Parse a GEDCOM file.

Parameters:

  • file_path (str): Path to the GEDCOM file
  • strict (bool): If True, raise exceptions on parse errors

get_person_list()

Returns a list of dictionaries containing person data:

[
    {
        'Person ID': '@I1@',
        'First Name': 'John',
        'Last Name': 'Doe',
        'Birth Date': '1990',
        'Birth Place': 'New York',
        'Death Date': '',
        'Death Place': '',
        'Father First Name': 'Robert',
        'Father Last Name': 'Doe',
        'Mother First Name': 'Jane',
        'Mother Last Name': 'Smith'
    },
    # ... more people
]

get_person_sources()

Returns a list of dictionaries with person-source relationships:

[
    {
        'Person ID': '@I1@',
        'Source ID': '@S1@',
        'Source Title': 'Birth Certificate',
        'Source Author': '',
        'Source Publication': 'City Records',
        'Source Repository': 'City Hall'
    },
    # ... more person-source combinations
]

Example Usage

Basic Person Data

from gedcom import GedcomParser

parser = GedcomParser()
parser.parse_file('my_family.ged')

# Get all people
people = parser.get_person_list()

# Print summary
print(f"Found {len(people)} people in the family tree")

# Look at first person
if people:
    person = people[0]
    print(f"Name: {person['First Name']} {person['Last Name']}")
    print(f"Born: {person['Birth Date']} in {person['Birth Place']}")

With Pandas

import pandas as pd
from gedcom import GedcomParser

parser = GedcomParser()
parser.parse_file('my_family.ged')

# Create DataFrames
people_df = pd.DataFrame(parser.get_person_list())
sources_df = pd.DataFrame(parser.get_person_sources())

# Analyze the data
print("Birth places:")
print(people_df['Birth Place'].value_counts())

print("\nSource types:")
print(sources_df['Source Title'].value_counts())

Requirements

  • Python 3.6+
  • No external dependencies for core functionality
  • pandas (optional, for DataFrame examples)

License

This project is licensed under the GNU General Public License v2.0 - see the LICENSE file for details.

Attribution

This project is derived from python-gedcom by Nicklas Reincke and contributors. The original project provided the foundation for GEDCOM parsing, which has been simplified and focused for specific genealogy data extraction use cases.

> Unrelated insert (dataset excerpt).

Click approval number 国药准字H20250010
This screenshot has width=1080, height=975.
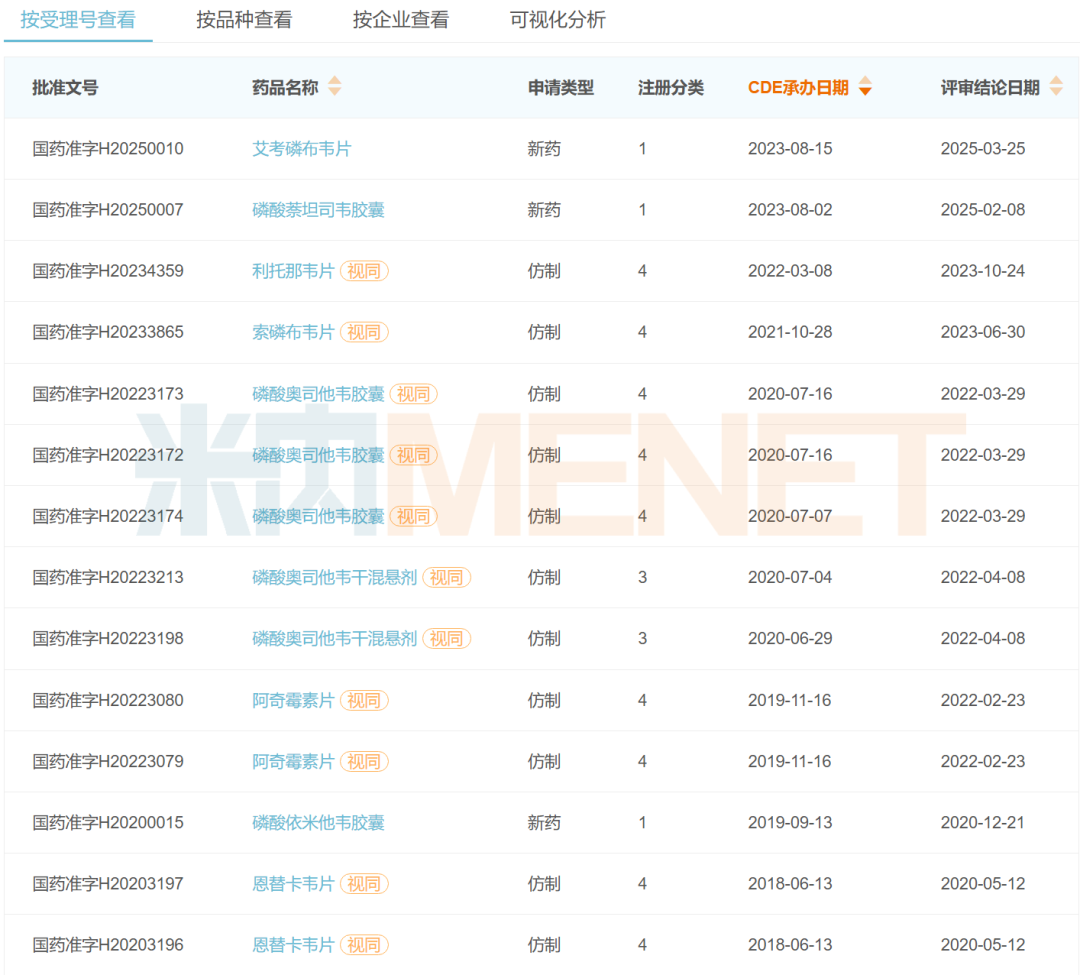pyautogui.click(x=108, y=149)
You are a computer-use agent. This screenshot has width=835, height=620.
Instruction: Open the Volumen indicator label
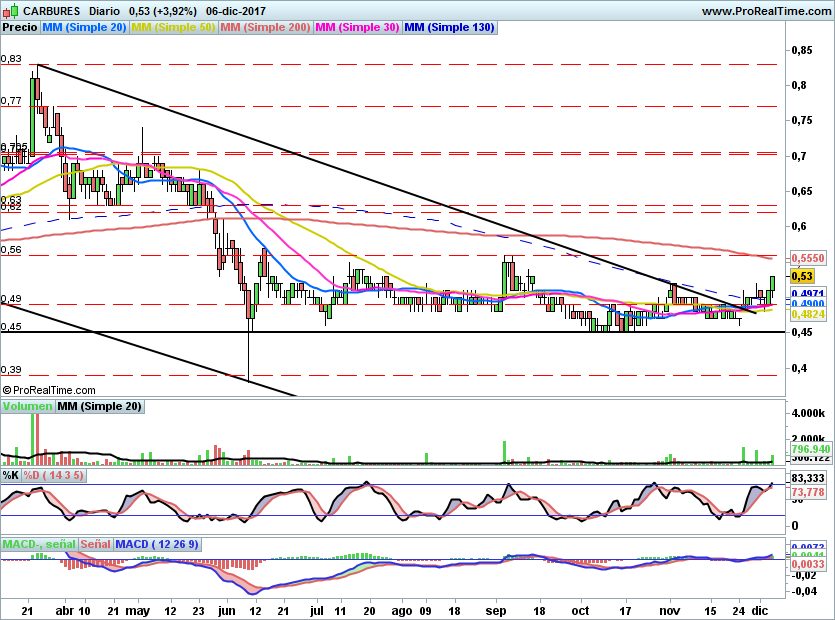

Original Copyright (C) 2018-2019 Nicklas Reincke and contributors
Simplified version Copyright (C) 2025 [mcobtechnology]

Contributing

This is a simplified, focused library. If you need additional GEDCOM functionality, consider using the full-featured python-gedcom library.

For bug fixes and improvements to the core functionality, feel free to open issues or submit pull requests.

Project details


Download files

Download the file for your platform. If you're not sure which to choose, learn more about installing packages.

Source Distribution

simple-gedcom-1.0.1.tar.gz (12.4 kB view details)

Uploaded Source

Built Distribution

If you're not sure about the file name format, learn more about wheel file names.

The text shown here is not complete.